Researchers from the Woodwell Climate Research Center found that 34 percent of the Arctic-boreal zone (ABZ)—which includes tundra, boreal forests, and wetlands across Earth’s northern regions—has now become a carbon source rather than a sink. This shift occurs because while plants absorb carbon dioxide (CO2) through photosynthesis, microbial and plant respiration release it back into the atmosphere.
When emissions from wildfires were factored in, the study found that the percentage of the region acting as a carbon source increased to 40 percent.

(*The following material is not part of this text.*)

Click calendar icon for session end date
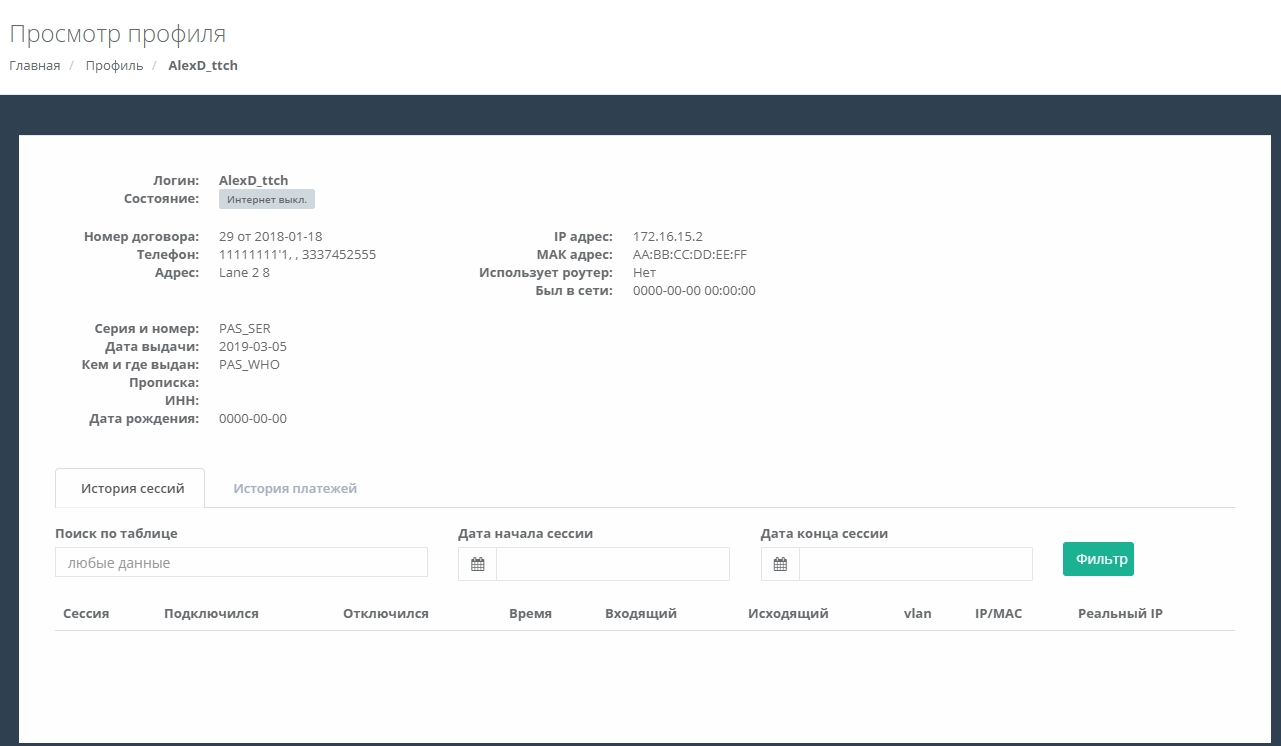 (780, 564)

Comprehensive Study Reveals Carbon Flux Dynamics
The findings represent the most current and comprehensive assessment of carbon fluxes in the ABZ to date. Drawing on a library of CO2 data four times as large as earlier upscaling efforts gathered from 200 study sites from 1990-2020, the analysis captures both year-round dynamics and important recent shifts in climate and northern fire regimes that have altered the carbon balance in the north.
“We wanted to develop the most current and comprehensive picture of carbon in the north, and to do that, we knew we needed to account for fire’s growing carbon footprint in this region,” said Dr. Anna Virkkala, a research scientist at the Permafrost Pathways initiative at Woodwell Climate and lead author of the study. “While we found many northern ecosystems are still acting as carbon dioxide sinks, source regions and fires are now canceling out much of that net uptake and reversing long-standing trends.”
Mapping the Carbon Footprint
The study is a robust record of how land in the northern latitudes is breathing—measuring the gasses it releases and pulls down from the atmosphere. Data are gathered at carbon flux monitoring towers and chambers, which track gas exchange between the land and the atmosphere.
These data are stored and analyzed in a comprehensive and growing library dubbed “ABC Flux,” which Virkkala helms. ‘Upscaling’ refers to the process by which these individual site-level readings are knitted together with climate, soil, and vegetation records to produce living maps of Earth’s otherwise invisible exhalations and inhalations.
By tracking monthly records over three decades, the Nature Climate Change study helps illustrate the “why” behind the trends: for instance, carbon uptake in the summers has increased over the 30 years, but more carbon emissions are being released from the tundra during the non-growing season months.
High-Resolution Data Sheds Light on Carbon Variability
Another advantage this study offers is relatively high resolution—1km x 1km for 2001-2020—allowing the researchers to map the “where” shaping these trendlines.
“The high resolution of these data means that we can now see how variable the Arctic is when it comes to carbon,” said Dr. Sue Natali, a co-author on the study and lead of Permafrost Pathways at Woodwell Climate. “That variability isn’t surprising because the Arctic isn’t one single place—it’s a massive area with diverse ecosystems and climatic conditions. And now we have the capability to track and map carbon processes at a spatial resolution that can reveal what’s happening on the ground.”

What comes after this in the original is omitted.